Download code bundle

Intent

Debate and consensus use multiple independent proposals, critiques, votes, or rankings before producing a final answer.

Use this pattern to expose disagreement, missing evidence, and weak reasoning before a risky answer becomes a final decision. Do not use it to make an answer look more trustworthy without adding independent evidence or a stronger review rule.

Scenario

A team is reviewing whether an agent-generated incident summary is good enough for an executive update. One agent drafts the summary from traces. A second agent checks chronology against the incident timeline. A third agent checks customer impact and omitted evidence. A judge then accepts, rejects, or asks for a revised summary.

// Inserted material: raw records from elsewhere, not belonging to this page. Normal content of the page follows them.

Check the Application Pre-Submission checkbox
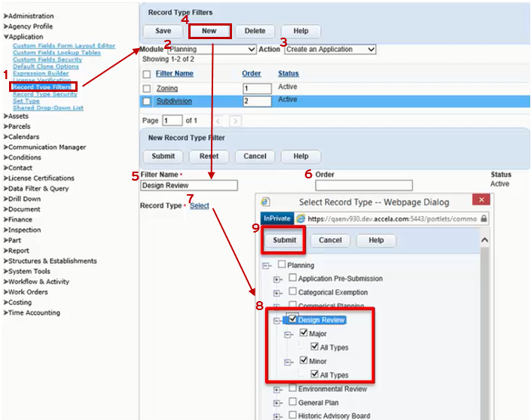This screenshot has width=531, height=420. click(293, 278)
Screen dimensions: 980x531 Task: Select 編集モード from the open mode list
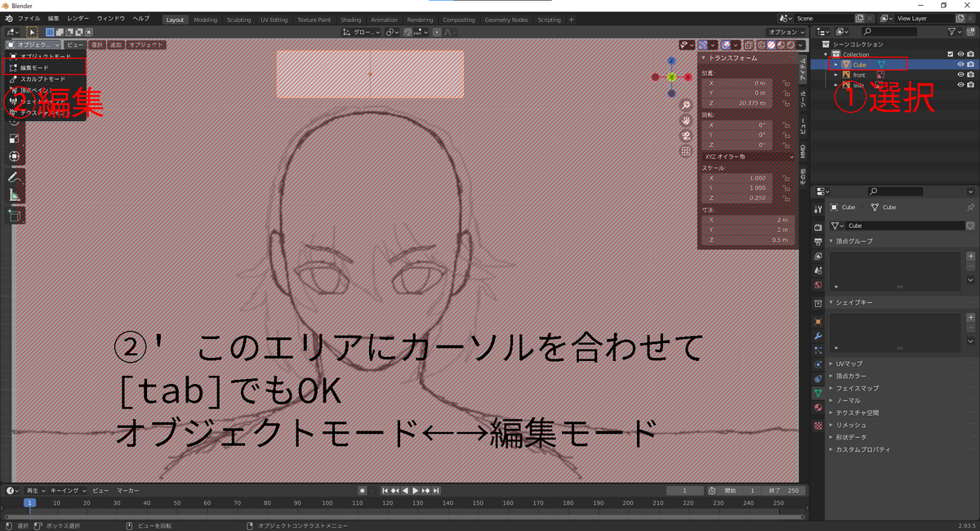[x=34, y=67]
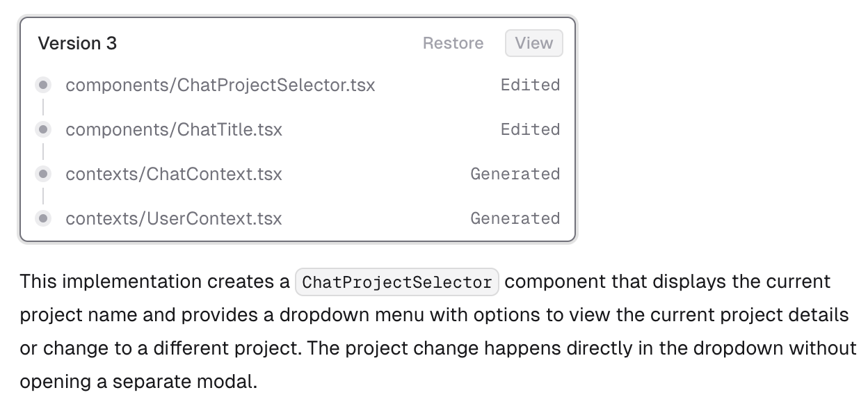Choose contexts/UserContext.tsx from the list
868x413 pixels.
coord(173,218)
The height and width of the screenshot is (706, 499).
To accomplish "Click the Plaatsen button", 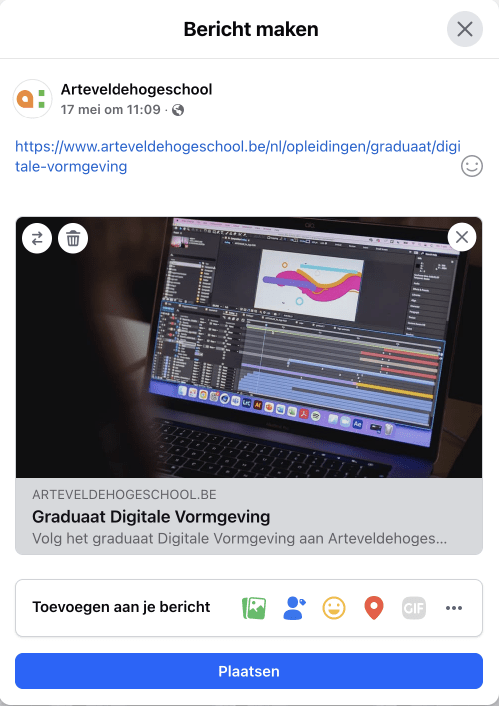I will 249,671.
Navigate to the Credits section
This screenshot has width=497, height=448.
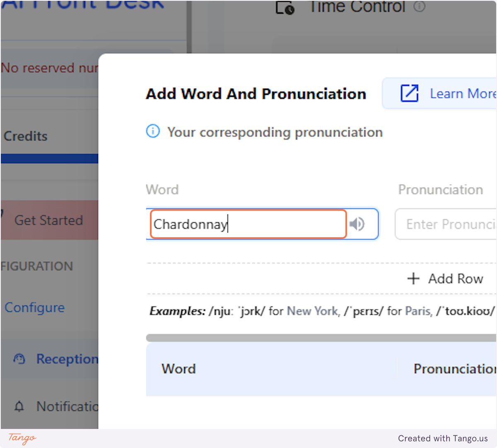[25, 136]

This works only if the agents see meaningfully different evidence or apply different rubrics. Three agents with the same prompt, same context, and same blind spot create a louder single-agent failure. Consensus is not evidence by itself; it is a way to expose disagreement before one accountable owner makes the final call.

Use When

A single answer is risky, ambiguous, or likely to miss evidence.
Participants have genuinely different evidence, roles, rubrics, models, or tools.
The final decision can wait for the extra cost and latency.
A written merge rule exists before the workers start.
Dissent should be preserved for review, not hidden by synthesis.

Avoid When

A deterministic test, database query, retrieval step, or policy check can answer directly.
Participants share the same context and will repeat the same failure.
Majority vote would replace evidence, tests, or an accountable owner.
The task needs one clear owner more than it needs more opinions.
The system cannot trace proposals, critiques, votes, dissent, and final acceptance.

Architecture

Use this diagram to read Debate and Consensus as a system boundary, not only a code shape. The key ownership question is: the coordinator owns the shared goal, decomposition, assignments, merge policy, and final acceptance.

Debate and consensus decision flow

Read it as an evidence-backed decision process: independent agents propose answers, critique each other, and an accountable owner resolves agreement, dissent, or escalation.

Decision Rules

Use debate only when independence is real and the merge rule is known before execution.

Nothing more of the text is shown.